The Art of Patenting Science

The Art of Patenting Science
 

Patents protect novel and non-obvious functional aspects of an invention (i.e. the physical embodiment or practical application of a new idea, namely a machine, article of manufacture, process, or chemical composition).  In other words, patents protect the application of science (leaving methods of doing business method aside for this discussion).  The way in which patents protect the application of science is through the "claims" in a patent.  Patent claims define the scope of what is covered by the patent.  Many recent U.S. Supreme Court cases and Federal Circuit Court of Appeals cases relating to patent validity and enforcement underscore the fundamental principle that patent claims must be carefully drafted in order to provide the desired patent scope.  While a patent protects applications of science, drafting patent claims is more of an art than an exact science. 
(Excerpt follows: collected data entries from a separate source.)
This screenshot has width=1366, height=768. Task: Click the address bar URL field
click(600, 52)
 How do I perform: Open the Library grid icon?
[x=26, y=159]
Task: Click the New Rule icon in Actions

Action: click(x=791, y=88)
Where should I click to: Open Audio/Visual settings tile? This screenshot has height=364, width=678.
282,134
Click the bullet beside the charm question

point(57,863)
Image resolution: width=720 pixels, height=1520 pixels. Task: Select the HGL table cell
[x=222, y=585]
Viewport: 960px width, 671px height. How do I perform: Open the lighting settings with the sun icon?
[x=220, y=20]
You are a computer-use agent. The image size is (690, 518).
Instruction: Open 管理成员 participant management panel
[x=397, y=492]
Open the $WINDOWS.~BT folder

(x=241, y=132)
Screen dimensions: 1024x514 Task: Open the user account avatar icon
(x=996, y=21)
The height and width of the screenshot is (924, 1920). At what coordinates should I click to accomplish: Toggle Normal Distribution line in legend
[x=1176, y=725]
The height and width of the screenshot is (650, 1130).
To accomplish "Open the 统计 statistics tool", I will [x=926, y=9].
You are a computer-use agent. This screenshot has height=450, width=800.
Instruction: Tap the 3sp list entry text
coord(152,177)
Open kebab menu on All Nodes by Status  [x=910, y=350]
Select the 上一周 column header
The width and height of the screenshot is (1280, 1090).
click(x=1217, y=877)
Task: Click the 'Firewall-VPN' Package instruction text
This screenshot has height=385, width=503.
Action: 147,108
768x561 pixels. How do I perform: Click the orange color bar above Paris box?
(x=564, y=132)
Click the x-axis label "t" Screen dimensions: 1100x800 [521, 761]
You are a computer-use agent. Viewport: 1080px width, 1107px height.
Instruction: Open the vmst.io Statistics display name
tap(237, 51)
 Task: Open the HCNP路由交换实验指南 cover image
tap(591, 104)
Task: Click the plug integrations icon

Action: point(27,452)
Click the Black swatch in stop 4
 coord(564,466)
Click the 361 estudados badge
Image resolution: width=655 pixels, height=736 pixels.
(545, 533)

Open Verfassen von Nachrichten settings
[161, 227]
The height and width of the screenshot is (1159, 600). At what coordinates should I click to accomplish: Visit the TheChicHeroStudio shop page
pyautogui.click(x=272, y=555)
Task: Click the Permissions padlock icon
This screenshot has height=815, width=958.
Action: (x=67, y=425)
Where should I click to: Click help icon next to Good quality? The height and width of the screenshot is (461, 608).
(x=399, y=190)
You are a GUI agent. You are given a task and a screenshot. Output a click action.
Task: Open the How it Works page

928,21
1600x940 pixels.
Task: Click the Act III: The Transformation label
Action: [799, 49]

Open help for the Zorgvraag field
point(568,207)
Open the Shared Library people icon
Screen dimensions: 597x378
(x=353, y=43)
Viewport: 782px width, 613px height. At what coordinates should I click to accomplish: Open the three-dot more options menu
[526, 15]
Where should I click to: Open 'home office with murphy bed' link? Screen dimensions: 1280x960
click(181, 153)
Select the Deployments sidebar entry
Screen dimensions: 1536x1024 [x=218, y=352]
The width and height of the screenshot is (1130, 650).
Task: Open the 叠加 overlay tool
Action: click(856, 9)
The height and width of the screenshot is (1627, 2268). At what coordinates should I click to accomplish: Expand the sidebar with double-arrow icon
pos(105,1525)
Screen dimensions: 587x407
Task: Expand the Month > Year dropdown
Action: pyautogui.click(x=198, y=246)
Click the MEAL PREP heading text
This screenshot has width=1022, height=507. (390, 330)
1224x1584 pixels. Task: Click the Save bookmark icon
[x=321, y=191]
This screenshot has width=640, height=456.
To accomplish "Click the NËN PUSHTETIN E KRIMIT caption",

From the protection of pesticide resistant soybean plants and cultivations methods in the patent dispute between Monsanto and an Indiana farmer to subject matter eligibility and indefiniteness issues with regard to computer-implemented methods/software (e.g. Function Media, L.L.C. v. Google and CLS Bank v. Alice Corp (Fed. Cir. 2013)), enforcement and validity turn on the language in the patent claims.  Appeals in all of these cases are currently pending at the U.S. Supreme Court of the Federal Court of Appeals.  Time will tell whether the subject patents have claims which will withstand scrutiny and be found enforceable and infringed or whether the claims, for whatever reason, fail to be sufficient. 

Patent attorneys are the artists who translate inventors' work to patent claims.   However, changing patent laws, judicial decisions interpreting the patent laws and every changing U.S. Patent Office interpretation and examination procedures all lead to uncertainty in what patent claims will be valid and enforceable today and over the 20 year patent term.  Therefore, patent claims must be composed using ones creative mind to envision how the law, the courts, and the Patent Office will act over the next twenty years.

Like forecasting the weather, while patent claims are based on historic data, models and real-time facts, patent claims writing requires ingenuity, creativity and inventiveness, i.e. the skills of an artist.  Creativity in claims drafting helps to ensure enforcement and validity of patents.  The best patent attorneys are true artists taking an inventor's work and molding it into a defendable patent.